All screenings based on selection find a major challenge in the need of avoiding false hits. Being substantially streamlined, the screening described here can be easily repeated multiple times, which increases the rate of true positive hits. It should be also noticed that most of the significant enrichments observed occurred for cDNAs that were not detected in transduced cells before selection. This further confirms that the range of functional exploration extends well beyond the 1700 cDNAs already detectable in unselected cells. The xenoarray approach does not directly address a key bottleneck for expression library-based screens, i.e. their reliance on high quality, representative cDNA collections and the ability to efficiently introduce these genes into mammalian cells. However, xenoarray analysis comparing transduced and untransduced cells can be used for the optimization of library construction and transduction, allowing a one-shot measurement of the complexity of the transduced library. A specific caveat to be considered is that the xenoarray approach assumes functional conservation between orthologous proteins. However, functional conservation across mammalian species is generally the rule rather than the exception, and single hit functional conservation can be further checked using orthologous proteins databases such as P-POD . Moreover, hit validation would typically imply transduction of the target cells with an ORF derived from their species of origin, or RNAi-based targeting of the endogenous gene, which would further support the biological relevance of the finding.

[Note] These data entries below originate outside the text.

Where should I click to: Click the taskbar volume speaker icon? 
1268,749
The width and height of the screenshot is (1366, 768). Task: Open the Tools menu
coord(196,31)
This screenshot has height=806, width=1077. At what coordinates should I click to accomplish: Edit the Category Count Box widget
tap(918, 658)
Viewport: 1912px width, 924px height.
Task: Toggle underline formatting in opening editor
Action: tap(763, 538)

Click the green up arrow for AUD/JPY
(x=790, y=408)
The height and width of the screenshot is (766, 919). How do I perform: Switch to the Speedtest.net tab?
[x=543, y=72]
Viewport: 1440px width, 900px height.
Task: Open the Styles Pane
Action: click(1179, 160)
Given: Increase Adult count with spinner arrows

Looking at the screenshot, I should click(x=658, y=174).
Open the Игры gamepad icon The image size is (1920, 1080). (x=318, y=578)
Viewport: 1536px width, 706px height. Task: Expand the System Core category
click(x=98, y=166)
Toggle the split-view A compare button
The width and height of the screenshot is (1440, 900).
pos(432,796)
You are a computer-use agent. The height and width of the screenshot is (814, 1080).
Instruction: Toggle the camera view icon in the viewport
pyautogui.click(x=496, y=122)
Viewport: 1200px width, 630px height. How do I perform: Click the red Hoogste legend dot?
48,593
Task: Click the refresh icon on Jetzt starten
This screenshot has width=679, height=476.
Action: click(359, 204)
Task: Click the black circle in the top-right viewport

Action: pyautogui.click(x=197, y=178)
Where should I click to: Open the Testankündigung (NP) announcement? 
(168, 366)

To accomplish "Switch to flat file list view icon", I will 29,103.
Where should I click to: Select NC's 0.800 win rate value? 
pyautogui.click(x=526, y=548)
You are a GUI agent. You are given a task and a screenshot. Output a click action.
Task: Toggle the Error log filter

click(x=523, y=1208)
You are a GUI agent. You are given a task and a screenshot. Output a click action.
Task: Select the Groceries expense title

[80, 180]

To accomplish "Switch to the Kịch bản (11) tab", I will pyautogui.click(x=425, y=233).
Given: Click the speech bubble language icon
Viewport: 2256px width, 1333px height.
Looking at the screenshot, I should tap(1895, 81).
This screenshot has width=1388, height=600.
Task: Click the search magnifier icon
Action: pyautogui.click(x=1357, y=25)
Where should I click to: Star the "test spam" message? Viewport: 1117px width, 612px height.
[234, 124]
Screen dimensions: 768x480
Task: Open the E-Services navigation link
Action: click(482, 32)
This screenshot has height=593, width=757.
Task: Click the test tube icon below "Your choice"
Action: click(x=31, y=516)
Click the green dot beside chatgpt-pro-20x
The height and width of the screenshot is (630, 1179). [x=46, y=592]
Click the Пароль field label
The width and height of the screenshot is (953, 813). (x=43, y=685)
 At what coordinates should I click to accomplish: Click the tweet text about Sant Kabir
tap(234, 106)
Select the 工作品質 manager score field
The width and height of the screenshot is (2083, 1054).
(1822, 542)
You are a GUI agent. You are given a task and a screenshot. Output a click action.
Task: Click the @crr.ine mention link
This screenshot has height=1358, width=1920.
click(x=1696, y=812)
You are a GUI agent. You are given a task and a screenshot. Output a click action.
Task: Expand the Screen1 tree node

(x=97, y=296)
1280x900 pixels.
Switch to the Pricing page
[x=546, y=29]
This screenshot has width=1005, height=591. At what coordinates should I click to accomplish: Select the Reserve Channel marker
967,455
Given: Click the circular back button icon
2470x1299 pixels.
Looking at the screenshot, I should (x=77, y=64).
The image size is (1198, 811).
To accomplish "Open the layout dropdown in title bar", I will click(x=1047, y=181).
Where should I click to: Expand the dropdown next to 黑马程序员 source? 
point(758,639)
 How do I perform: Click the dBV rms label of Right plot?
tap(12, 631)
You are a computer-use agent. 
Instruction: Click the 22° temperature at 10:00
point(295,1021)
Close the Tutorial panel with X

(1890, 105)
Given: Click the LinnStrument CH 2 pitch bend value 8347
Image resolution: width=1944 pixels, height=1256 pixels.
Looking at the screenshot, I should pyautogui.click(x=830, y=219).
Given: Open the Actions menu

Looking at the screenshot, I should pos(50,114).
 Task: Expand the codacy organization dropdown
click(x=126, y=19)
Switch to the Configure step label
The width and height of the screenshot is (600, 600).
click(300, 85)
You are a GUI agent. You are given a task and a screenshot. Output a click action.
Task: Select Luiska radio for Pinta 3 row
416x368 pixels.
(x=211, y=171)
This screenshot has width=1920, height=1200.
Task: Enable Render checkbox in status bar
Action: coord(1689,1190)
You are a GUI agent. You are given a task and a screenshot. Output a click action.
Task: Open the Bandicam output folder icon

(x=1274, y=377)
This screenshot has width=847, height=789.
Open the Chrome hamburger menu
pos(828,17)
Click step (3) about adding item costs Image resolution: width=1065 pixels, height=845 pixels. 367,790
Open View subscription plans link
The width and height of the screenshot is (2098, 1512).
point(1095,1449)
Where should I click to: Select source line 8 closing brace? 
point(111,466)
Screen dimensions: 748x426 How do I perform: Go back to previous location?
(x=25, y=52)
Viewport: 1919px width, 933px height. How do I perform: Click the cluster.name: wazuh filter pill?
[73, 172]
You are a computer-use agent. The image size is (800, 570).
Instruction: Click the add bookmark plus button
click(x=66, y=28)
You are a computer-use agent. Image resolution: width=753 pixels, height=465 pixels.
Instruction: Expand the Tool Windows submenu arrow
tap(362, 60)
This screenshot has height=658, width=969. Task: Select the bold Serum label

Our data show that one of the identified murine genes, SOX5, actually promotes anchorage-independent growth of MDCK epithelial cells also when exogenously expressed in its human version, and further support a possible role for this gene in tumor onset and progression. The third-best hit of the screening, Hras1, is a well-known proto-oncogene, and its ability to confer anchorage independence to normal cells has been well documented . The most frequent mechanism of activation of RAS-family genes is point mutation . However, increased expression of normal RAS proto-oncogenes due to gene amplification has also been reported to occur in human cancer . Therefore, the finding of this gene as a hit can be considered as a positive control of the screening efficiency. Existing knowledge about the other screening hits is compatible with their potential role in anchorage-independent growth as well. Hnrpc encodes an mRNA-binding protein found to stabilize the mRNA and to increase expression of the urokinase receptor , a well-known player in cancer onset and progression . The Akap4 gene is expressed only in the postmeiotic phase of spermatogenesis and its protein product anchors cAMP-dependent protein kinase A in a restricted region of the mammalian sperm flagellum . Its overexpression in MDCK is therefore likely to drive PKA activation and relocalization to the cytoskeleton, thereby affecting cell motility and adhesion. However, due to its extremely restricted expression, this gene is unlikely to physiologically promote anchorage independence in epithelial cells. Fbxo6b is a member of the E3 glycoprotein-specific ubiquitin ligase family, playing a role in endoplasmic reticulum-associated degradation . Its overexpression may therefore promote anchorage-independent growth by modifying the expression pattern of transmembrane glycoproteins. Given the low stringency of the polyhema growth selection on MDCK cells, which did not reduce the repertoire of library-derived transcripts detected by the xenoarray after the selection, it is likely that many of the above-described hits provide only a limited advantage, and could not be detected by a classical approach based on more drastic selection strategies. In this view, it will be interesting to assess their possible reciprocal cooperation.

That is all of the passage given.